Several Finnish companies, including Sata-Asfaltti Oy (“Sata-Asfaltti”) and Skanska Asfaltti (“Skanska”), participated in a cartel in the asphalt market lasting from 1994 until 2002.

During this time period, the Finnish asphalt market underwent significant changes. Amongst several other acquisitions and restructurings between the participants of the asphalt cartel, Skanska acquired Sata-Asfaltti in 2000. When Sata-Asfaltti was eventually dissolved following voluntary liquidation in 2002, its remaining business was fully transferred to its parent entity Skanska.

In 2009, the Supreme Administrative Court of Finland fined those companies that remained after the market consolidation (including Skanska) for their participation – as well as for the participation of the companies they had acquired – in the asphalt cartel. On the basis of this judgment, the City of Vantaa (“Vantaa”) sought compensation for harm incurred through increased prices from several of the companies with which it had contracted during the relevant time period. Amongst others, Vantaa sought compensation from Skanska, not only for its own participation in the cartel, but also for that of Sata-Asfaltti.

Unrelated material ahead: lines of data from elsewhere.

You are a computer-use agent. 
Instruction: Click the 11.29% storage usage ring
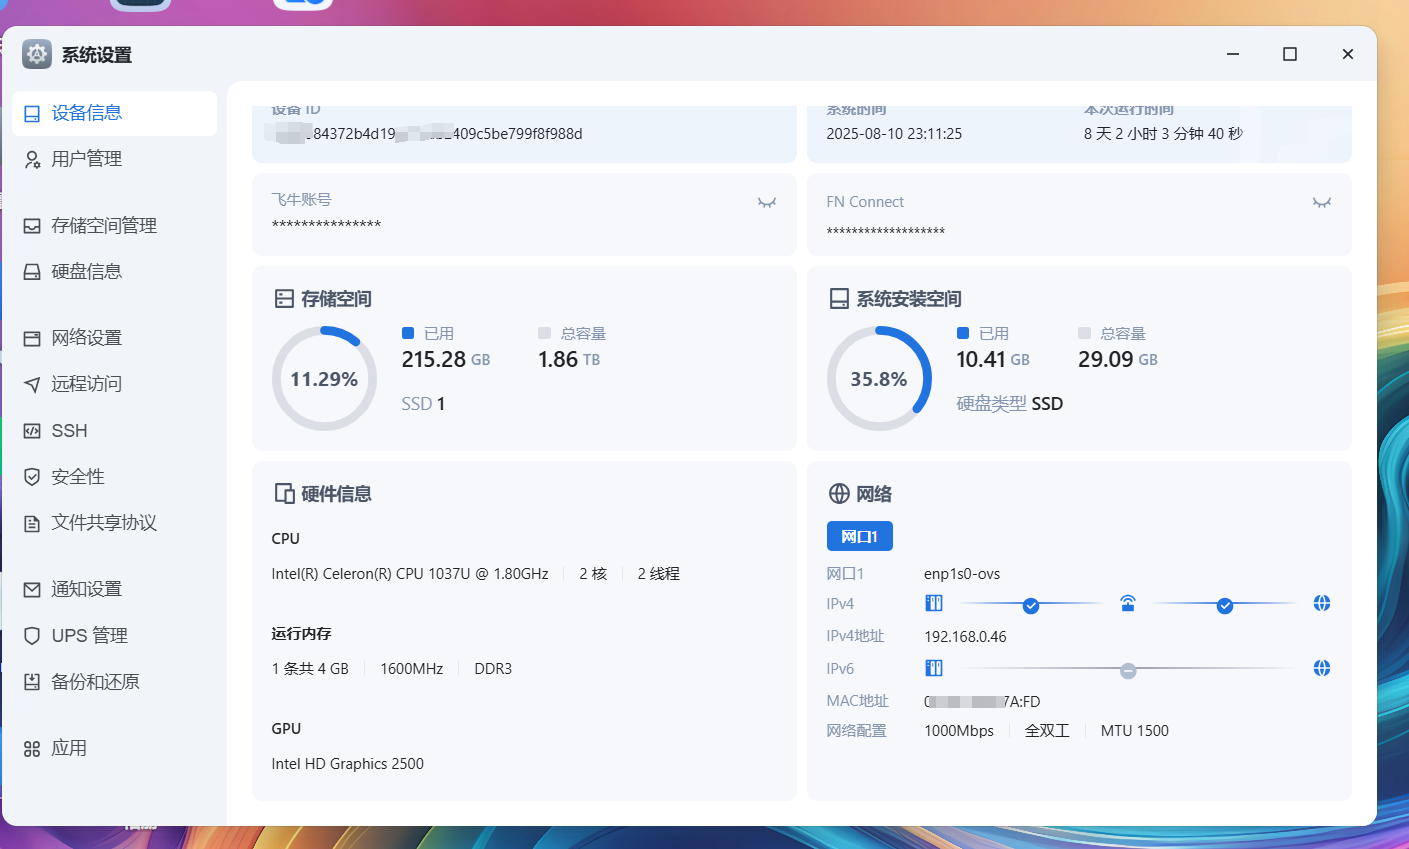pyautogui.click(x=324, y=379)
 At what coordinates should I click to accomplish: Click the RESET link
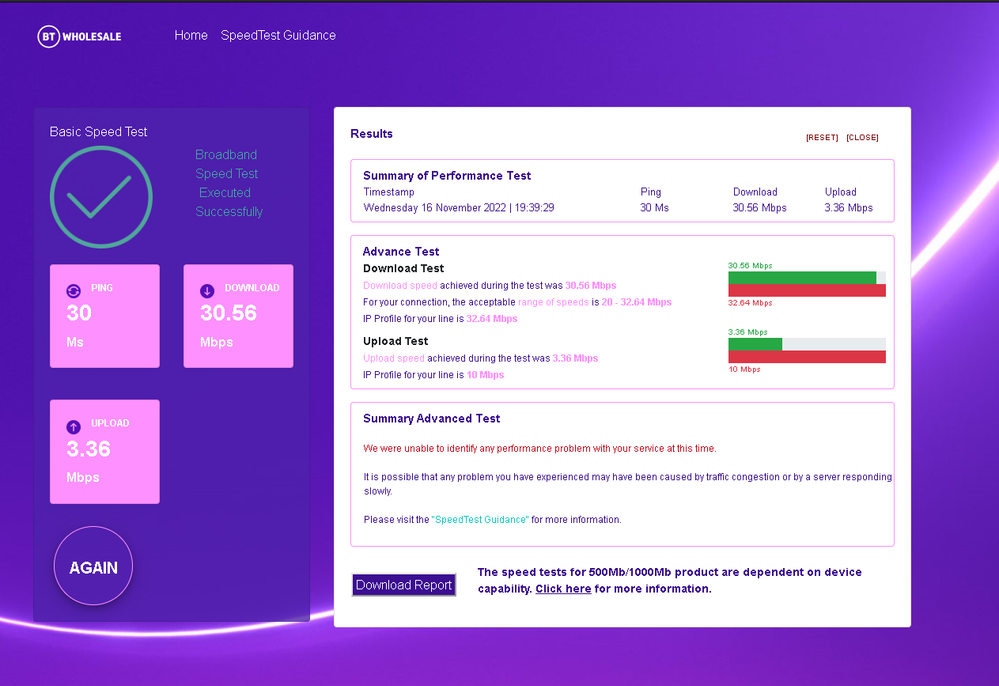821,137
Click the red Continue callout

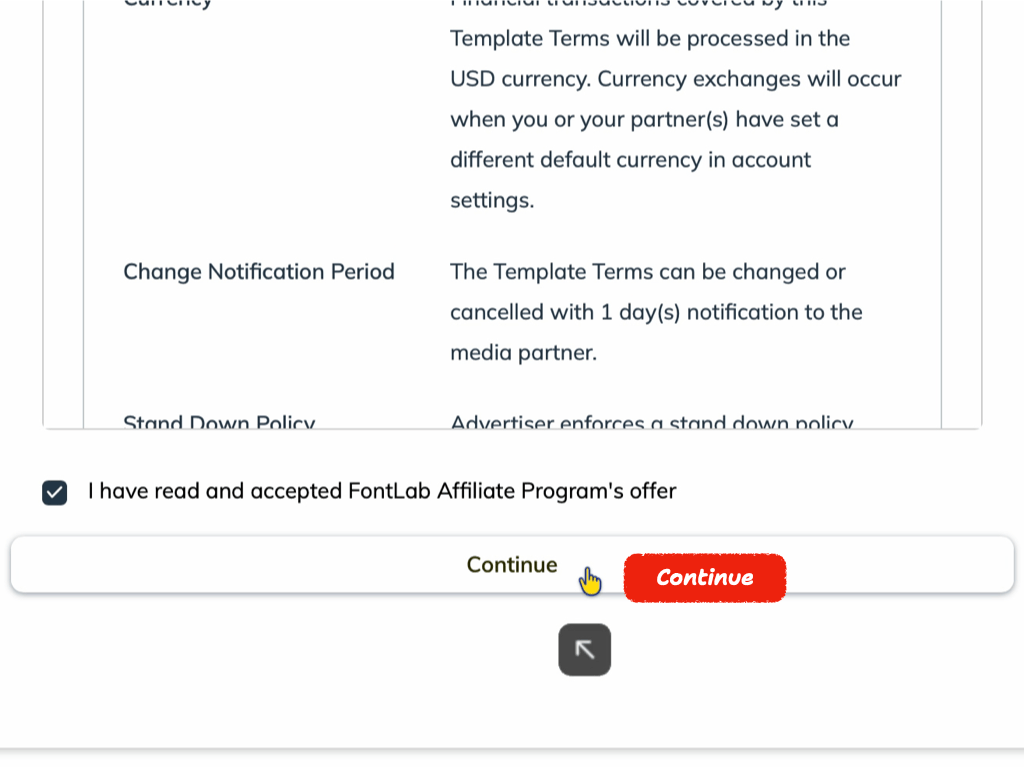tap(704, 577)
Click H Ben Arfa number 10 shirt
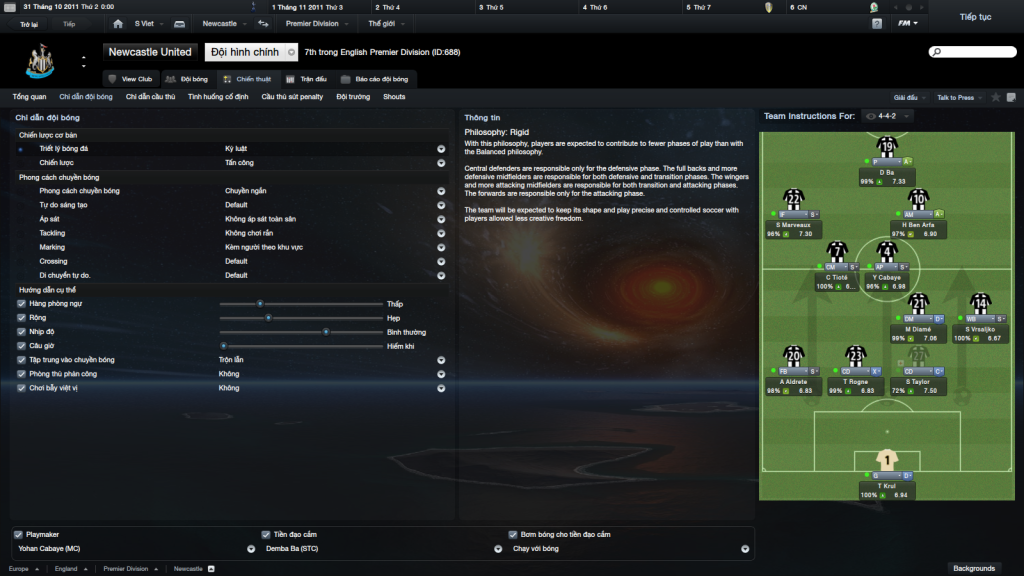Viewport: 1024px width, 576px height. 918,199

Vantaa’s claim was initially upheld in the district court. However, the Finnish Court of Appeal subsequently sided with Skanska, which disputed its liability for damages resulting from Sata-Asfaltti’s business. Skanska argued that it could not be held liable for infringements of legally independent companies and that claims for damages resulting from Sata-Asfaltti’s participation in the cartel should instead have been brought during the latter’s liquidation proceedings. Hence, Skanska argued that Sata-Asfaltti’s obligation had expired, since Vantaa had failed to claim damages during Sata-Asfaltti’s liquidation proceedings.

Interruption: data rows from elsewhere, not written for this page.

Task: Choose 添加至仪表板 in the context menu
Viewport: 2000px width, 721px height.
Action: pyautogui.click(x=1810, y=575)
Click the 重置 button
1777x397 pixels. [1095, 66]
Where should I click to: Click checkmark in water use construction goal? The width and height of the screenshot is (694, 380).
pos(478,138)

On subsequent appeal, the Finnish Supreme Court noted that, under Finnish civil law, liability usually pertains only to the legal entity that actually caused the damage in question. It therefore stayed the proceedings and submitted the following questions for a preliminary ruling to the CJEU:

  1. Does EU law or national law decide who is liable for damages resulting from infringements of Article 101 TFEU?
  2. If EU law decides who is liable, does the principle of economic continuity require that liability is determined based on the concept of an “undertaking”?
  3. If national law decides who is liable, are provisions excluding liability for damages on behalf of companies, which acquire a business that has participated in an infringement of Article 101 TFEU, contrary to the EU law requirement of effectiveness?

 Judgment

 Examining the first and second questions together, the Court held that it is for EU law to determine the entity that is liable for damages resulting from infringements of Article 101 TFEU. Furthermore, it held that the principle of economic continuity applies not only for fining purposes, but also with regard to follow-on actions for damages. The Court therefore confirmed that companies can be held liable for damages resulting from infringements of Article 101 TFEU by subsequently-acquired businesses, if they continue their economic activity.

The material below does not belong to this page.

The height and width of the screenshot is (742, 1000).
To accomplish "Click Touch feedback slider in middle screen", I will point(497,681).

The Court highlighted that the right to claim compensation for damages resulting from anticompetitive conduct ensures the full effectiveness of EU competition law. As such, the effective enforcement of EU competition law would be jeopardized if companies were permitted to escape liability from follow-on damages through alterations in their corporate structure. Hence, the concept of an “undertaking” should also apply in proceedings for the recovery of damages resulting from infringements of Article 101 TFEU.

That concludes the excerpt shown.